At time t minutes after 4, the angle between the tips of the hands decreases initially. For example, if t=15 minutes, the hour hand will move 1/4 the distance between 4 and 5, i.e., 30/4=7.5 degrees, while the minute will have moved 90 degrees. The angle between the hands becomes 120-90+7.5=37.5 degrees. For t minutes, then, the angle ("theta") changes to 120-360t/60+30t/60 degrees=120-6t+t/2=120-11t/2. (Theta can be found for any time t minutes after 4 o'clock from this formula. Also, t can be found when theta is zero, the hands being aligned: t=240/11.) So, x=sqrt(25-24cos(120-11t/2))=sqrt(25-24(cos120cos(11t/2)+sin120sin(11t/2)). If t is very small cos(11t/2) is close to 1 and sin(11t/2) is close to 11t/2.

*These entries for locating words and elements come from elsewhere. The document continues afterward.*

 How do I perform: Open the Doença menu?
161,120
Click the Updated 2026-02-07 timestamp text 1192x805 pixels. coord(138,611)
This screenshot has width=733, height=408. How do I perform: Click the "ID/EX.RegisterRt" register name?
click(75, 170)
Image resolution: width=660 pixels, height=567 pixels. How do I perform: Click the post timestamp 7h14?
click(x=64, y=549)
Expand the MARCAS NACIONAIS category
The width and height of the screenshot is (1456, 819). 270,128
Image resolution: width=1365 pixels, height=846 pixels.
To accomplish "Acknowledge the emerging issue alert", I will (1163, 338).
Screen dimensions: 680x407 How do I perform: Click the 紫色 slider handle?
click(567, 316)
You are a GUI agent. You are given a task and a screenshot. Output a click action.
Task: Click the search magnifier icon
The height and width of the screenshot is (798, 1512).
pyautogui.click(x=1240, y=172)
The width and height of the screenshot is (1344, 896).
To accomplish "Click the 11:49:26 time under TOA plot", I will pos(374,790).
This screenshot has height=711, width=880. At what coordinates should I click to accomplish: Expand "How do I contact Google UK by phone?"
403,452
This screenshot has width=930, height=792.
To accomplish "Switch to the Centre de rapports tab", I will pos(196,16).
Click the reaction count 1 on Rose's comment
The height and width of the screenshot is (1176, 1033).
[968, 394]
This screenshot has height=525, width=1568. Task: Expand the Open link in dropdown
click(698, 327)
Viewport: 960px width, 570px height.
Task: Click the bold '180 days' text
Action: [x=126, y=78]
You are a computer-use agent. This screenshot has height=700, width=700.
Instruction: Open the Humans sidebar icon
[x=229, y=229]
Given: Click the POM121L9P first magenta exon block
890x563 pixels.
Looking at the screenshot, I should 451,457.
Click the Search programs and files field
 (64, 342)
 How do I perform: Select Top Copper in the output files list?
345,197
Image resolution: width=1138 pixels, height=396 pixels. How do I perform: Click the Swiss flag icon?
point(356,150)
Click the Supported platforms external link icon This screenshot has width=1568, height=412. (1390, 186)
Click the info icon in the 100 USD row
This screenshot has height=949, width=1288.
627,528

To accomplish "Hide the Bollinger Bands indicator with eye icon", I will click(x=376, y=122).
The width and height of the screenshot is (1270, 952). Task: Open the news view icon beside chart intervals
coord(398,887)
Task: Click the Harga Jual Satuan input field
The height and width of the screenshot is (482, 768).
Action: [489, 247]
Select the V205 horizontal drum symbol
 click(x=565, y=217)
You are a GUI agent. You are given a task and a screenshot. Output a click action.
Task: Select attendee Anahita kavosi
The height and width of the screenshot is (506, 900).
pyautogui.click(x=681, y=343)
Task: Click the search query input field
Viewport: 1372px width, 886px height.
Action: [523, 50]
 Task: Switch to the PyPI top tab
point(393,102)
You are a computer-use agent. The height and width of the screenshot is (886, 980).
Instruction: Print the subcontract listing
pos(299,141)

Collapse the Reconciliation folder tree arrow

sqrt(120)=sqrt(3)/2; x=sqrt(25-24(-1/2+11tsqrt(3)/4))=sqrt(37-264tsqrt(3)/4)=sqrt(37-66tsqrt(3)).
The change in x is sqrt(37-66tsqrt(3))-sqrt(37)=sqrt(37)(sqrt(1-66tsqrt(3)/37)-1).
We can use the Binomial Theorem to evaluate sqrt(1-66tsqrt(3)/37)=(1-66tsqrt(3)/37)^(1/2). When t is very small we can ignore t^2 terms and higher powers of t, so we get 1-33tsqrt(3)/37 as an approximation. The change in x becomes sqrt(37)(1-33tsqrt(3)/37-1)=-33tsqrt(3/37). The instantaneous rate of change of x at 4 o'clock is found by dividing this expression by t=-33sqrt(3/37)=-9.3967"/minute=-0.1566"/sec. The minus sign indicates that the hands are closing at the rate of 0.1566 inches per second.
The solution can also be found applying formal calculus, where dx (the change in x) is related to the angle change (dø) and the angular rate of change dø/dt can be related to the rate of change of x, dx/dt. This involves differentiating the cosine expression. Because a time of 4 o'clock has been specified, the solution has been calculated from first principles, thus avoiding calculus.